A lire sur Causeur : http://www.causeur.fr/un-cancre-nomme-valls,24576
Un « cancre », Valls ? Oui, évidemment, et, pourtant, non, absolument pas : tout dépend de la façon dont on voit les choses, et il faut savoir d’abord si on parle des réalités, ou si on parle en idéologue. Expliquons-nous…
1. Si on prend les mots dans leurs sens premier, et vrai, il est exact que Valls a perdu une bonne occasion de se taire : ce n’est évidemment pas la Révolution qui a « créé » la « Nation » française, comme il l’affirme aussi sottement que péremptoirement, mais la Royauté, et cette Nation française, qui était déjà un fait depuis longtemps, apparaît au grand jour, comme une évidence, une réalité publique et incontournable (comme on dit aujourd’hui, dans le jargon…) dès le triomphe de Bouvines, en… 1214 ! Cinq siècles et demi avant la Révolution, pauvre Manu !…

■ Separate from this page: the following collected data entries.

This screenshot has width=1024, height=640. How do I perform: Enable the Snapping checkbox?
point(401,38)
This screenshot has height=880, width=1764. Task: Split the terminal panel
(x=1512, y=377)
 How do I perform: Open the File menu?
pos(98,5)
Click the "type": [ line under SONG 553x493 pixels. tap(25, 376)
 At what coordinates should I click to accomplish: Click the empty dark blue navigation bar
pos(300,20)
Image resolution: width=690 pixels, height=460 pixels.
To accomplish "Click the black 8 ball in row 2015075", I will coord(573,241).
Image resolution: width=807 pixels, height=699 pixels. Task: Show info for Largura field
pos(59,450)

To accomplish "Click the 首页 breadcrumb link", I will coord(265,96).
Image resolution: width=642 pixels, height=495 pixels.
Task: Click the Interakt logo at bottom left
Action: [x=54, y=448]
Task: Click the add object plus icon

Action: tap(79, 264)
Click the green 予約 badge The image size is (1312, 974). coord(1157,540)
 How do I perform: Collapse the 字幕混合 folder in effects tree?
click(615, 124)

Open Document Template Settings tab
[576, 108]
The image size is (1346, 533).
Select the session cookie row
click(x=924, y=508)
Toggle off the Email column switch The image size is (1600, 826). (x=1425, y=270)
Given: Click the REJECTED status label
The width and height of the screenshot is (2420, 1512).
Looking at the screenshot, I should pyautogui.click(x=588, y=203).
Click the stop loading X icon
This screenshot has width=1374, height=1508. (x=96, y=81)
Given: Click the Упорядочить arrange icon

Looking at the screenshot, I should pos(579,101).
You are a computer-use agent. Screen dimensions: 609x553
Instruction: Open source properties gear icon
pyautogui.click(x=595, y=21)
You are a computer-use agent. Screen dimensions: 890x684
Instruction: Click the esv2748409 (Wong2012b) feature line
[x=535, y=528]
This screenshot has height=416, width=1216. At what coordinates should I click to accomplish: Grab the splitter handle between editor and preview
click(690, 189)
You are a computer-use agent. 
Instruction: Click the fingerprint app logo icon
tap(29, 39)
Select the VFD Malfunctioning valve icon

Valls devrait lire Jacques Bainville, l’un des plus grand historiens de tous les temps, et notamment le chapitre V de sa magistrale Histoire de France, « Pendant 340 ans, l’honorable maison capétienne règne de père en fils » :
« …Philippe Auguste s’occupait d’en finir avec les alliés que Jean sans Terre avait trouvés en Flandre lorsque l’empereur Othon s’avisa que la France grandissait beaucoup. Une coalition des rancunes et des avidités se forma : le Plantagenet, l’empereur allemand, les féodaux jaloux de la puissance capétienne, c’était un terrible danger national. Si nous pouvions reconstituer la pensée des Français en l’an 1214, nous trouverions sans doute un état d’esprit assez pareil à celui de nos guerres de libération. L’invasion produisait déjà l’effet électrique qu’on a vu par les volontaires de 1792 et par la mobilisation de 1914. Devant le péril, Philippe Auguste ne manqua pas non plus de mettre les forces morales de son côté. Il avait déjà la plus grande, celle de l’Église, et le pape Innocent III, adversaire de l’Empire germanique, était son meilleur allié européen : le pacte conclu jadis avec la papauté par Pépin et Charlemagne continuait d’être bienfaisant. Philippe Auguste en appela aussi à d’autres sentiments. On forcerait à peine les mots en disant qu’il convoqua ses Français à la lutte contre l’autocratie et contre la réaction féodale, complice de l’étranger. Il y a plus qu’une indication dans les paroles que lui prête la légende au moment où s’engagea la bataille de Bouvines : « Je porte la couronne mais je suis un homme comme vous. » Et encore : « Tous vous devez être rois et vous l’êtes, par le fait, car sans vous je ne puis gouverner. » Les milices avaient suivi d’enthousiasme et, après la victoire qui délivrait la France, ce fut de l’allégresse à travers le pays. Qui oserait assigner une date à la naissance du sentiment national ?… »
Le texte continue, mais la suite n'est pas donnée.